2 points by magnetic on Nov 10, 2017 | hide | past | favorite | 2 comments
After my employment was terminated with my company last July, I decided to fold my 401K account into another account that I use for consolidation purposes (as a full distribution - non taxable event).

A few months later I kept getting emails about that 401K account, and was able to log into the administrator's website to see that the account was alive, albeit with a $0 balance. I called the company and asked to close the account, and was told they couldn't do it. I asked if there was a way for me to remove all my PII from their system at some point (ie until there is no legal reason for them to keep it) and was told no.

So now this account lives somewhere, with no activity, but still open. The representative on the phone guaranteed me that there would be no maintenance fees or fees of any kind coming my way, but I know what verbal guarantees are worth.

Perhaps my C++ coding-OCD is being overzealous in pushing me to call the destructor on that account, but I think I'd be more comfortable if I didn't have to keep track of "inactive accounts" left and right, not to mention my PII is now needlessly at the mercy of their security.
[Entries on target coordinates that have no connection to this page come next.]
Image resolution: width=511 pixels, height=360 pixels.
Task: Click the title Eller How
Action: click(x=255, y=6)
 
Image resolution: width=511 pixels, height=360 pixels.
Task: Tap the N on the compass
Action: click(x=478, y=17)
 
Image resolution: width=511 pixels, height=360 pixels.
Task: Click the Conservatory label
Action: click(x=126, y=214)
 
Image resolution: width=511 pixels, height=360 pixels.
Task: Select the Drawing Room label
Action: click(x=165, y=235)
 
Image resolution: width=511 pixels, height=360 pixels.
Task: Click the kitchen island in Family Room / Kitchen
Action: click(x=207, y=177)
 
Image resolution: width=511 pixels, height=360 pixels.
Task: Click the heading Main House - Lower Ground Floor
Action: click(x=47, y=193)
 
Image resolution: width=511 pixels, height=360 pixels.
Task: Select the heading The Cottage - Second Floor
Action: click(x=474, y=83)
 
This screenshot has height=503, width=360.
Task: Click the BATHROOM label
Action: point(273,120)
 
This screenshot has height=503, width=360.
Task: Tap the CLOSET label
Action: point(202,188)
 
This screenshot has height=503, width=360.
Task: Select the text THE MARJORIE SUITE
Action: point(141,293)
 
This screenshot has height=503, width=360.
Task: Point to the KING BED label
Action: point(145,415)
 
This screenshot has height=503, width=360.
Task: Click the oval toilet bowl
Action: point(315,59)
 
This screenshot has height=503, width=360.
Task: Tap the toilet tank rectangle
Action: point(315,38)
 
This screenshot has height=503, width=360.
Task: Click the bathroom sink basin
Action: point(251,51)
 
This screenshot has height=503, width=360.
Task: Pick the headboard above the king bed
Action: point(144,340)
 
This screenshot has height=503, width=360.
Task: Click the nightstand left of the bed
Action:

Is this standard practice?



Like any bank account you're never going to be able to completely purge that data. The financial institution needs to keep the records not just for compliance (potential audit situations) but because all of your transactions did occur and tie to something else in their systems.
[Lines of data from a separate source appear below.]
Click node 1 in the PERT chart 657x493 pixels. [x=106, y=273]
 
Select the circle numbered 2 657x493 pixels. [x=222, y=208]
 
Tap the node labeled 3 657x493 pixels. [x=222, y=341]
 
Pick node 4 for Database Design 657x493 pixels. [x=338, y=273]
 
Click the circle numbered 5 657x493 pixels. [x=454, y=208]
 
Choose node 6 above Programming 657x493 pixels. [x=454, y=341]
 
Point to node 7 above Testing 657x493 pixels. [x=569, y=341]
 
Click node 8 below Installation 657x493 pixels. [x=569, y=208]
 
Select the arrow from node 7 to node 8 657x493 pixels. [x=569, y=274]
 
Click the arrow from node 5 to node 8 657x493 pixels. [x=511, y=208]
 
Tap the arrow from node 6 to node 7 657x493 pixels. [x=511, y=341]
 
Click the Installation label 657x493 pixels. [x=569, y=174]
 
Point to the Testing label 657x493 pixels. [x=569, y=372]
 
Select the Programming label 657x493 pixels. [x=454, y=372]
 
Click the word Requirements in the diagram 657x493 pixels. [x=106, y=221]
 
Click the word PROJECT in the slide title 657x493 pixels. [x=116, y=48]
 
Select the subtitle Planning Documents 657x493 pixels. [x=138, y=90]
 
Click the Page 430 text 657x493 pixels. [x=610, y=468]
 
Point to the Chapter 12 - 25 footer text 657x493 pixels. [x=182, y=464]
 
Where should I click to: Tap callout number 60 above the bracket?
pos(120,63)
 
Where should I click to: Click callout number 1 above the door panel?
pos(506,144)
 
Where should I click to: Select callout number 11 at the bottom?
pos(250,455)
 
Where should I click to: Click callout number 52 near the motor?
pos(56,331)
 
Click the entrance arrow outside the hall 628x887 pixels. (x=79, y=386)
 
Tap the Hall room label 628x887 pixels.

I would imagine that after the plan year is over (typically a calendar year but not necessarily) you'll stop getting emails. If they ever change 401(k) providers then your data as a terminated employee would not be moved over to the new recordkeeper.


That's not normal. Upon leaving previous employers, every single 401k account of mine was closed after rollout. Though sometimes this might be months after the rollout - because the account might have to stay open to receive various late account reconciliations. So sometimes amounts as low as a few bucks or even cents will show up later from sources like dividends earned during the past time periods. But they were all eventually closed.